--- begin Text block ---

Question

In 40 litres mixture of glycerine and
water, the ratio of glycerine and
water is 3 : 1. The quantity of water
added in the mixture in order to
make this ratio 2:1 is:
a) 15 litres
b) 10 litres
c) 8 litres
d) 5 litres​

Answer 1

Answer:

(d) 5 litres is the answer

Answer 2

Answer:

Option (d) is the correct answer.

Step-by-step explanation:

Step 1 of 2

The quantity of mixture of the glycerine and the water = $40$ litres

The ratio of glycerine to water = $3:1$

So, the quantity of the glycerine = $30$ litres

And the quantity of the water = $10$ litres

Let the water to be added further be $x$ litres.

And given new ratio is $2:1$.

Then,

New ratio = $\frac{Quantity\ of\ gylcerine}{Quantity\ of\ water + x}$

⇒  $\frac{2}{1} =\frac{30}{10+x}$ . . . . . (1)

Step 2 of 2

(a) If $x=15$ litres. Then,

From equation (1),

⇒ $\frac{2}{1} \neq \frac{30}{10+15}$

⇒ $\frac{2}{1} \neq \frac{30}{25}$

⇒ $2\neq \frac{6}{5}$

Thus, option (a) is incorrect.

--- end Text block ---
--- begin Provided material ---

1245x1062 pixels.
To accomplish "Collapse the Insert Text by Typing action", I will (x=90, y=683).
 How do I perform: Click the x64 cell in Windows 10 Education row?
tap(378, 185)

--- end Provided material ---

**Requirements**
- A) In the glycerine and water problem, how many litres of glycerine does the second answer say the original mixture holds?
- B) Reproduce a passage of the glycerine and water problem word for word, starting with "The ratio of glycerine to" and going on through "ratio is $2:1$.".
- C) Extend the glycerine and water problem from its final line onward.

**Answer set**
- A) 30 litres

- B)
The ratio of glycerine to water = $3:1$

So, the quantity of the glycerine = $30$ litres

And the quantity of the water = $10$ litres

Let the water to be added further be $x$ litres.

And given new ratio is $2:1$.

- C)
(b) If $x=10$ litres. Then,

From equation (1),

⇒ $\frac{2}{1} \neq \frac{30}{10+10}$

⇒ $\frac{2}{1} \neq \frac{30}{20}$

⇒ $2\neq \frac{3}{2}$

Thus, option (b) is incorrect.

(c) If $x=8$ litres. Then,

From equation (1),

⇒ $\frac{2}{1} \neq \frac{30}{10+8}$

⇒ $\frac{2}{1} \neq \frac{30}{18}$

⇒ $2\neq \frac{5}{3}$

Thus, option (c) is incorrect.

(d) If $x=5$ litres. Then,

From equation (1),

⇒ $\frac{2}{1} = \frac{30}{10+5}$

⇒ $\frac{2}{1} = \frac{30}{15}$

⇒ $2=2$

Thus, option (d) is correct.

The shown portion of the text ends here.